Consistently with this, the triple payment for killing a woman between childbearing and 40, as also in the Salic Law, was 600 solidi, whilst the wergeld of the ‘femina regia’ or ‘ecclesiastica’ was only 300 solidi.
There are apparently hardly any indications as to how or to whom the wergelds were to be paid. There is only one reference to the parentes, and that is not connected with the wergelds. In Tit. LXXXV. it is stated that he who shall disinter a corpse and rob it shall pay 200 solidi and be ‘expelled till he shall satisfy the parentes.’
The murderer alone seems to be responsible, unless indeed the few words added to the clauses imposing the triple wergeld of 600 solidi upon the murderer of a woman may be taken to be of general application. The words are these:—
‘If the murderer shall be poor, so that he cannot pay at once, then let him pay per tres decessiones filiorum.’
Has it really come to this, that since the Edict of Childeric II. came into force the parentes are released, and the descendants of the murderer, for three generations, are to be in slavery till the wergeld is paid? It may be so, for the penalty in default of payment of the wergeld probably included his own slavery, which involved with it that of his descendants.
The fisc gradually takes the place of the kindred.
The ancient tribal tradition that within the family there could be no feud or wergeld, but exile only, was still apparently in force. In Title LXIX. there is a clause which enacts that if any one shall slay one next in kin (‘proximus sanguinis’) he shall suffer exile and all his goods shall go to the fisc. This exile of the slayer of a near kinsman and forfeiture of his goods to the fisc seems to be almost the only distinct important survival of tribal feeling, apparently neither wergeld nor the death of the slayer being admitted.
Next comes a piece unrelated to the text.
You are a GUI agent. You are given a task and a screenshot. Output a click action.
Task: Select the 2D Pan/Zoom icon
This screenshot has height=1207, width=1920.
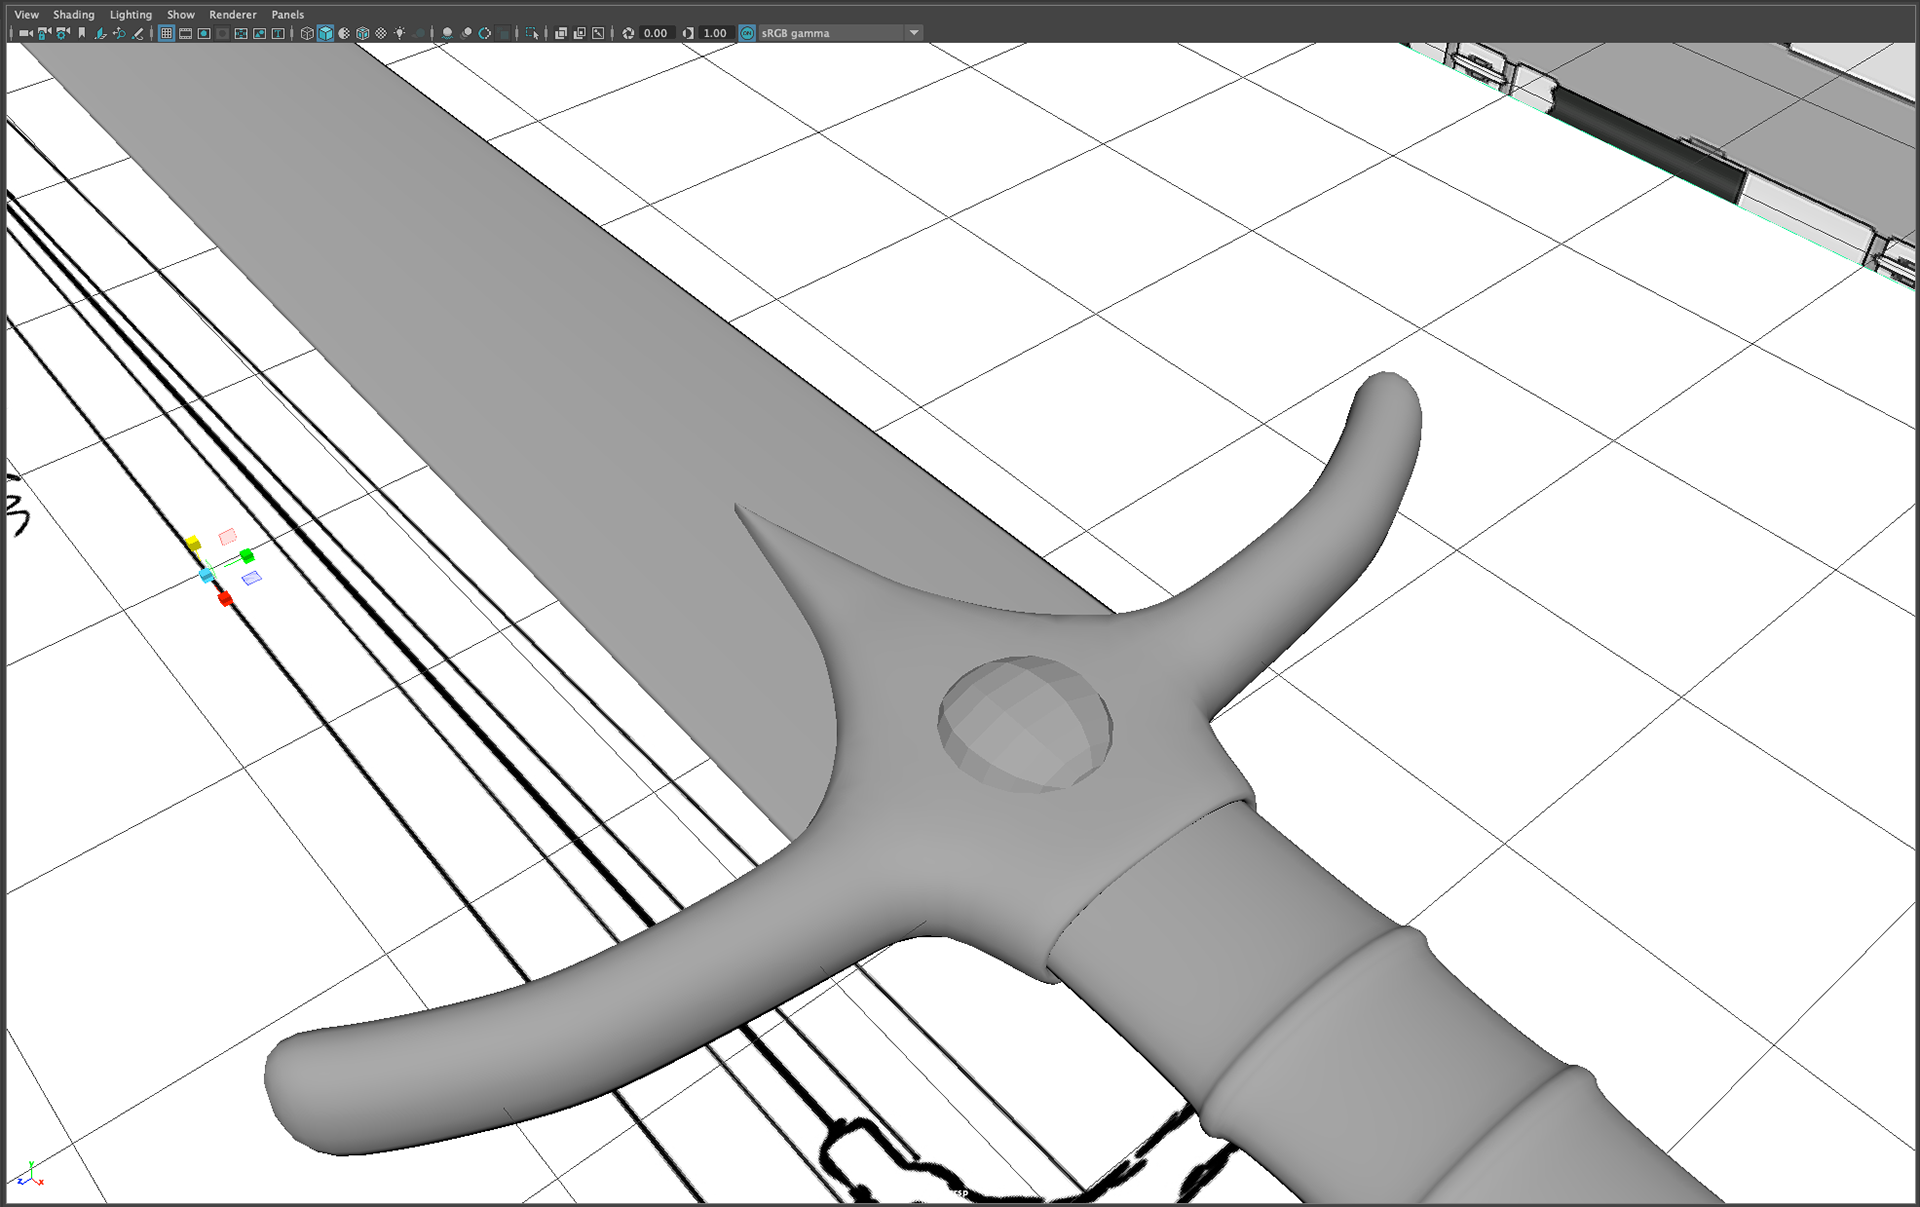click(x=119, y=33)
But in this case the fisc was, as usual, the gainer. Parricide under any system of criminal law would be a capital crime. The pertinacity with which the custom that, being a crime within the kindred, there could be no feud and therefore no wergeld, was adhered to in the midst of manifold changes in circumstances, feeling, and law, is very remarkable.
There is not much else in the Ripuarian laws throwing light upon tribal customs as regards the solidarity of the kindred. But there is a good deal of interesting information upon the important subject of the treatment of strangers in blood.
Distinction between persons living under Salic law and those living under Roman law who were treated as strangers in blood.
We have seen that in the Lex Salica the definition of the ingenuus with a wergeld of 200 solidi was the Francus or barbarus living under Salic law. The ‘barbarus’ who lived under Salic law was no longer a stranger; he had in fact become a Frank. As we should say, he had been naturalised. Hence there was no inconsistency in the apparent occasional indiscriminate use of the words ‘Francus’ and ‘ingenuus.’ They meant the same thing. But there is nothing to show that the ordinary Gallo-Roman was included under the term ‘barbarus who lived under Salic law.’ On the other hand, we find him living under the Roman law.